В 1910 году я в первый раз приехал в Америку и, естественно, не мог не посетить Бостон. После смерти брата Генри Джеймс жил в Кембридже, штат Массачусетс, в доме своей невестки, и миссис Джеймс пригласила меня на обед. За столом нас было только трое. Не помню, о чем мы говорили, но Генри Джеймс был явно чем-то расстроен. После обеда, когда вдова оставила нас вдвоем в гостиной, он рассказал мне, что обещал брату оставаться в Кембридже в течение шести, если не ошибаюсь, месяцев после его смерти на случай, если тому удастся передать сообщение с того света. Тогда рядом будут два близких человека, которые смогут принять его послания. Однако нервы у Генри Джеймса были в таком состоянии, что никто бы не поверил его рассказу. Его чувства так обострились, что он мог вообразить все что угодно, но до сих пор никакого сообщения не приходило, а шесть месяцев уже почти истекли.
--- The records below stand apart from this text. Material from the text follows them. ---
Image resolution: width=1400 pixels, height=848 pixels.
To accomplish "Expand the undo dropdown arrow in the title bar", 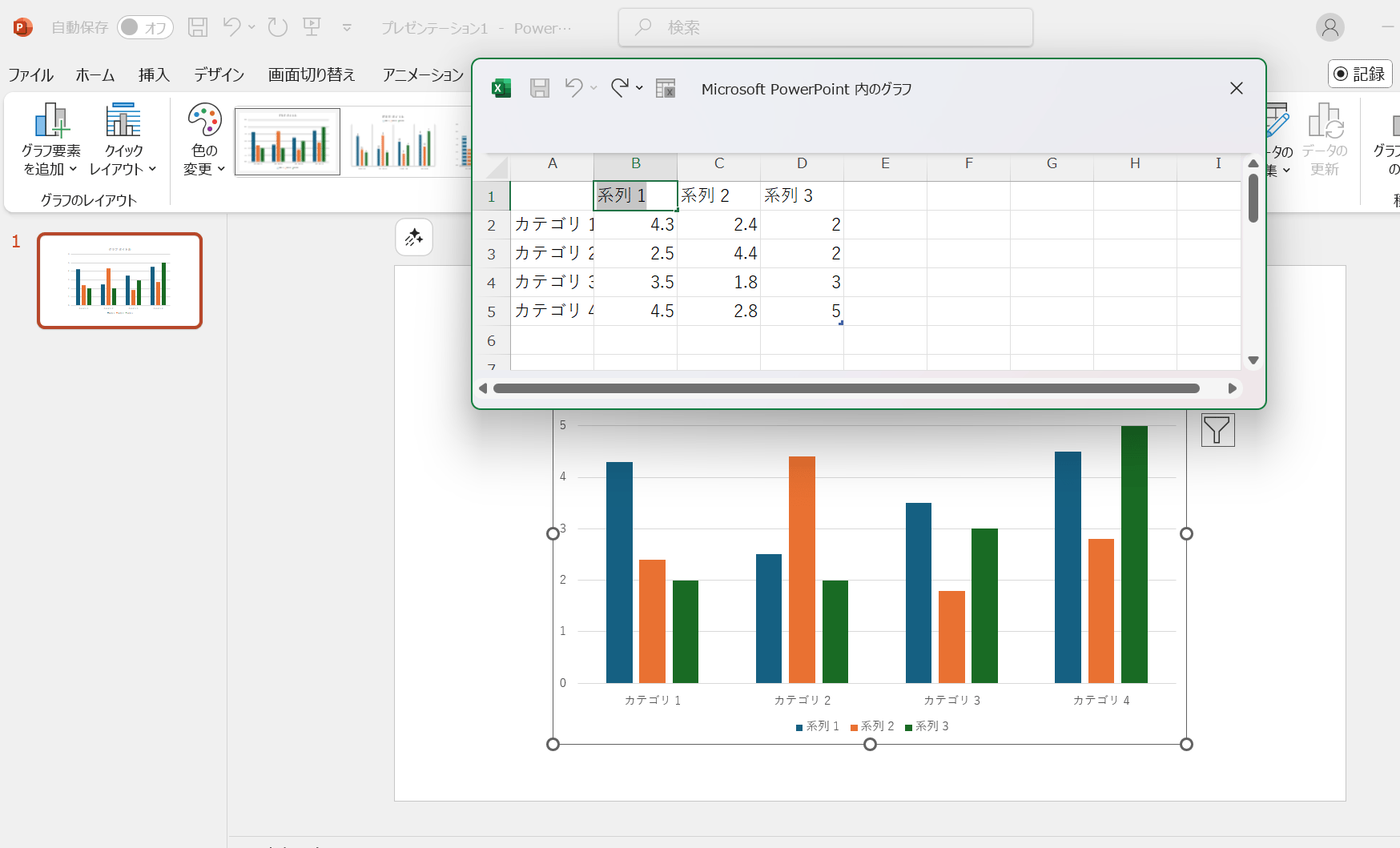I will (x=251, y=27).
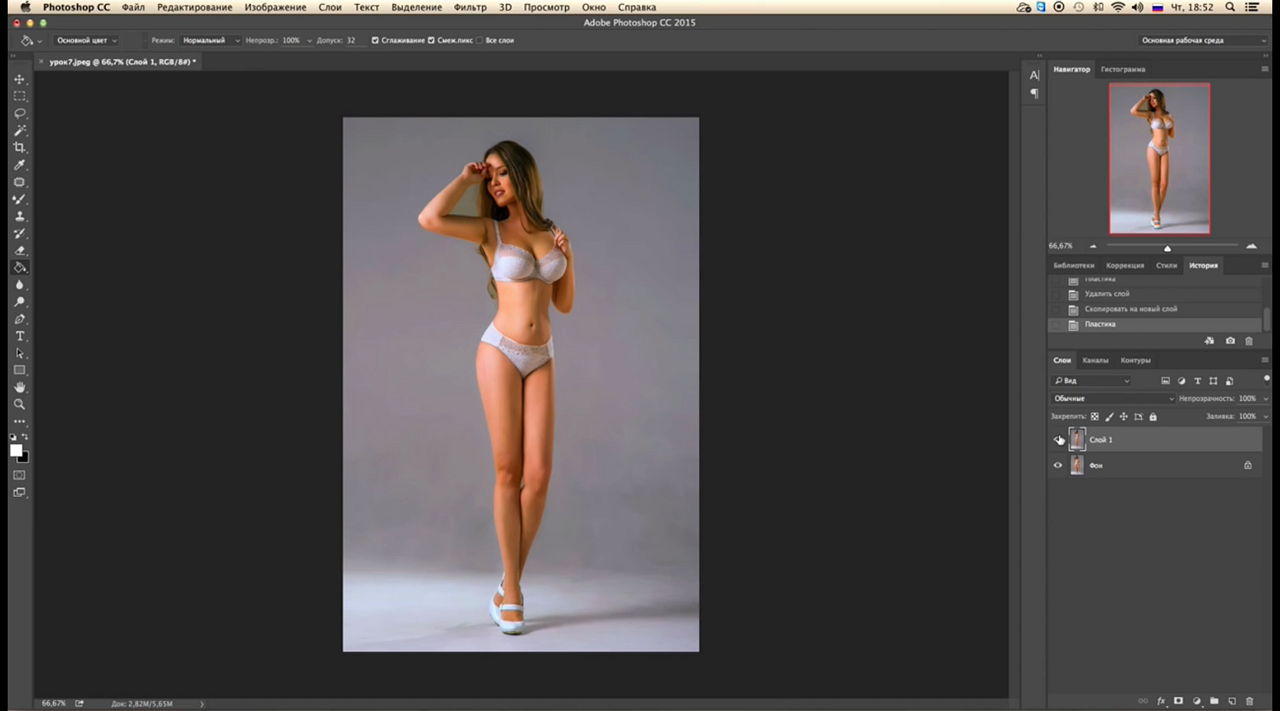
Task: Toggle the Сглаживание checkbox
Action: (375, 41)
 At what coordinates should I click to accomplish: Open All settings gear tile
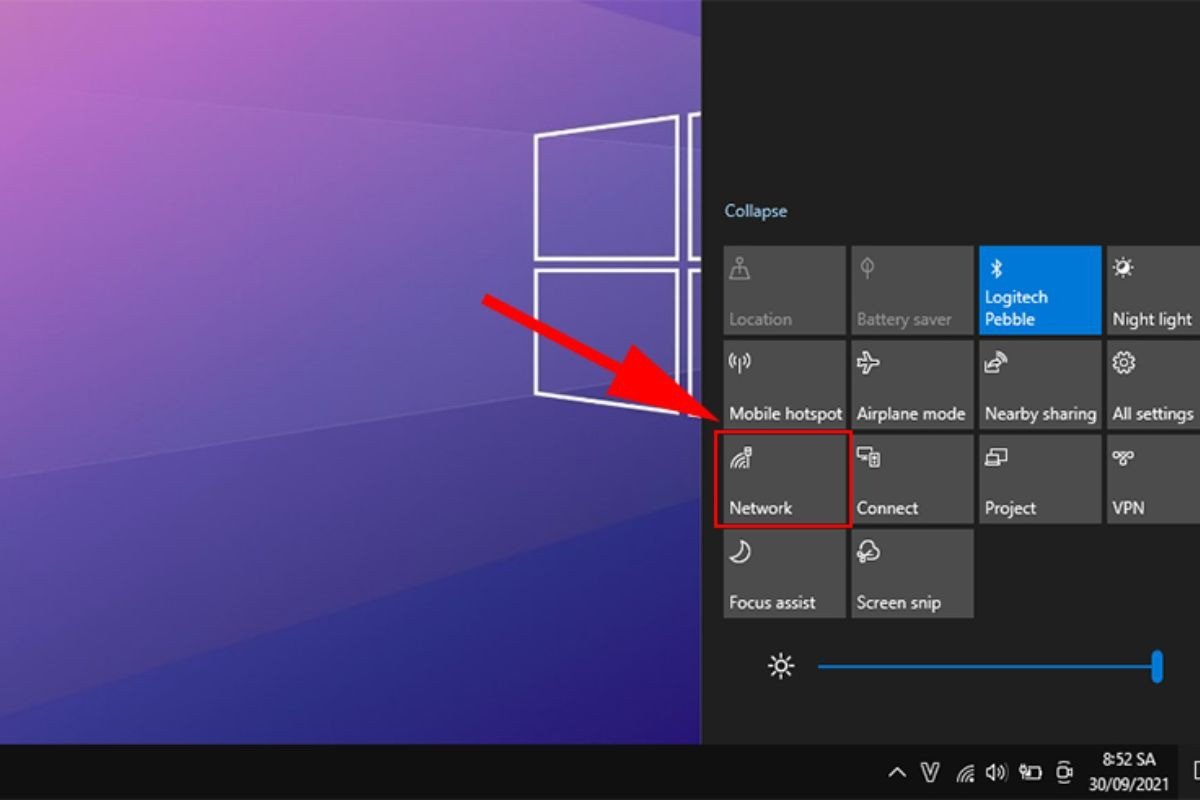coord(1152,385)
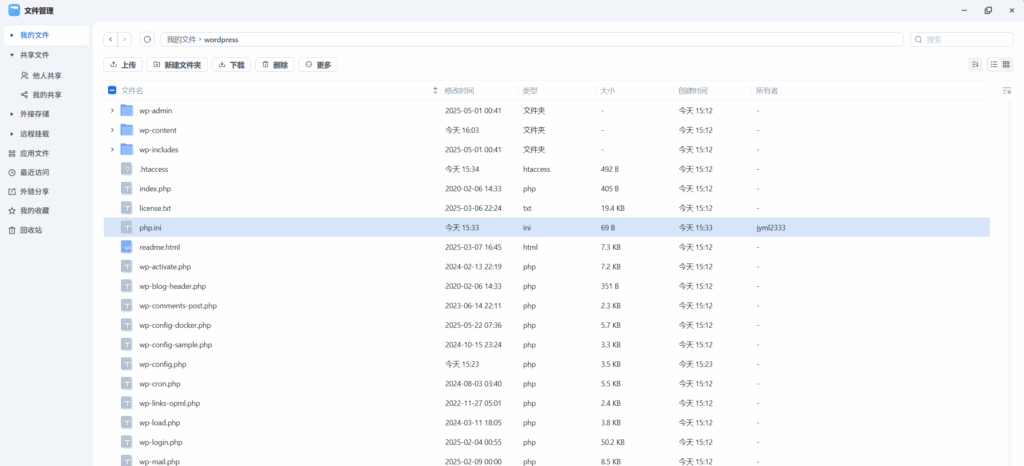Switch to list view layout
The image size is (1024, 466).
click(994, 64)
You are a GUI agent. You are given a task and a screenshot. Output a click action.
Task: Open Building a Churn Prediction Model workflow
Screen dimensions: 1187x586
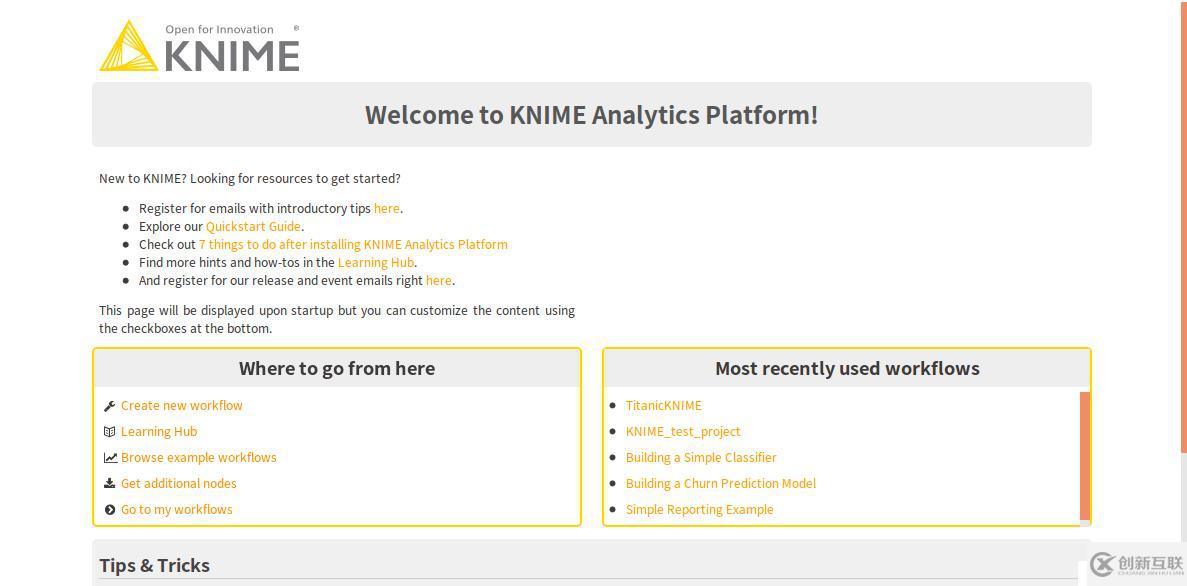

Когда пришло время прощаться, Генри Джеймс настоял, что проводит меня до остановки трамвая, идущего обратно в Бостон. Я отказывался, говоря, что прекрасно справлюсь сам, но мой хозяин не хотел даже слушать. За этим стояла не только доброта и обходительность: Америка казалась ему непонятным, пугающим лабиринтом, в котором я без него обязательно потеряюсь и пропаду.
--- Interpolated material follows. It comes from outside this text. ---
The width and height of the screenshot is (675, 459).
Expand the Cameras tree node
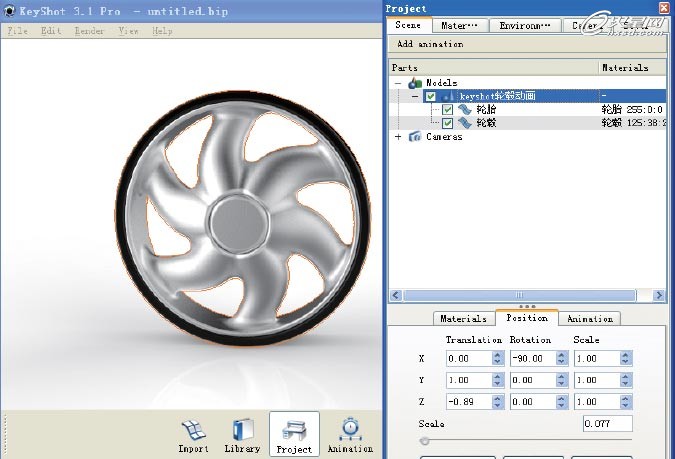click(x=400, y=137)
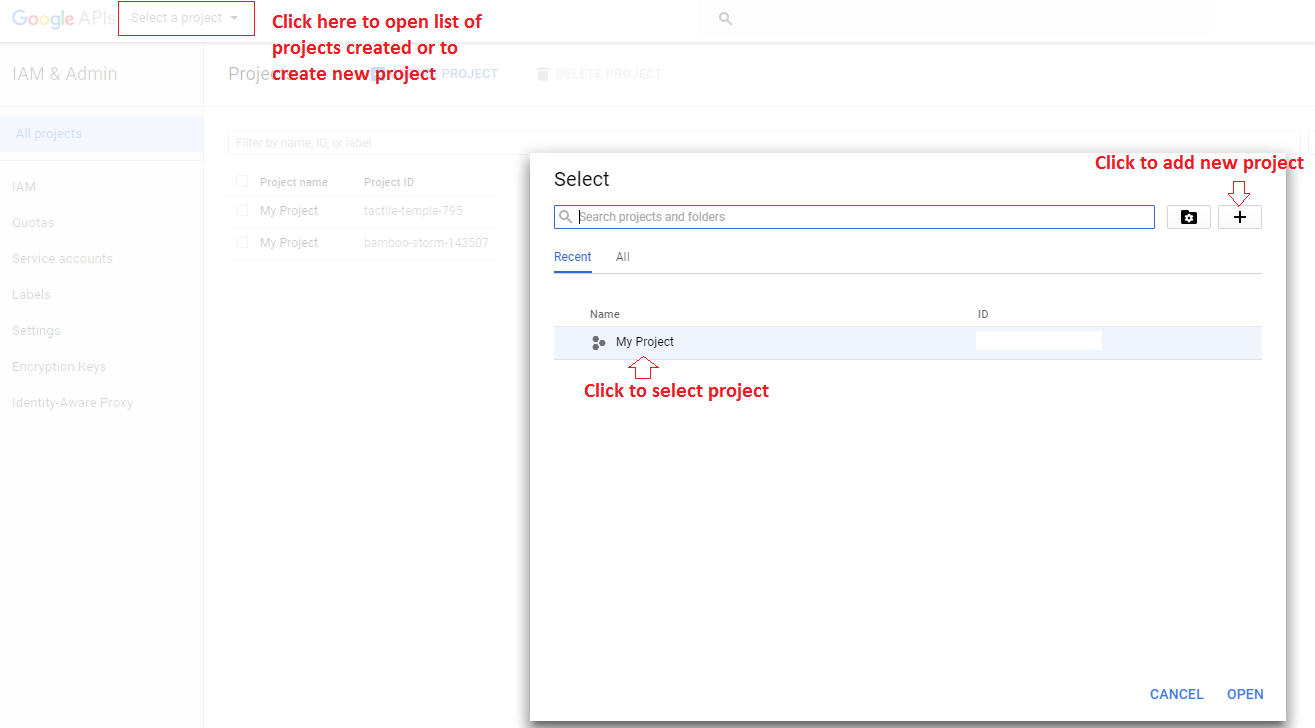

Когда мы шли по улице, он рассказал мне то, что хорошие манеры не позволяли ему сказать в присутствии миссис Джеймс. Бедняга считал дни, оставшиеся до того момента, как, выполнив обещание, он сможет отплыть к благословенным берегам Англии. Он мечтал об этом всей душой. Здесь, в Кембридже, писатель чувствовал себя одиноким и несчастным. Он твердо решил никогда больше не возвращаться в эту чужую, непонятную страну Америку. И тогда Генри Джеймс произнес фразу, которая показалась мне такой странной, что я ее никогда не забуду: "Я брожу по огромным пустым улицам Бостона, - сказал он, - и не вижу на них ни души. Даже в Сахаре невозможно быть более одиноким". Едва вдали показался трамвай, он страшно разволновался и начал бешено размахивать руками, когда до трамвая еще оставалось больше четверти мили. Он боялся, что трамвай не остановится, и умолял меня запрыгивать в вагон как можно скорее, поскольку водитель не будет ждать и при малейшей неосторожности с моей стороны трамвай потащит меня по мостовой, и если я не убьюсь насмерть, то обязательно покалечусь. Я заверил, что мне уже много раз случалось благополучно садиться в трамвай. Американские трамваи, сказал он, совсем другие, они преисполнены дикости, бесчеловечности, грубости сверх всякой меры. Я так заразился его волнением, что, когда трамвай подъехал и я вскочил в вагон, у меня было такое чувство, будто я чудом избежал верной смерти. Я видел, как Генри Джеймс на своих коротких ногах стоит посередине дороги, глядя вслед удаляющемуся трамваю, и чувствовал, что он все еще дрожит от пережитого ужаса.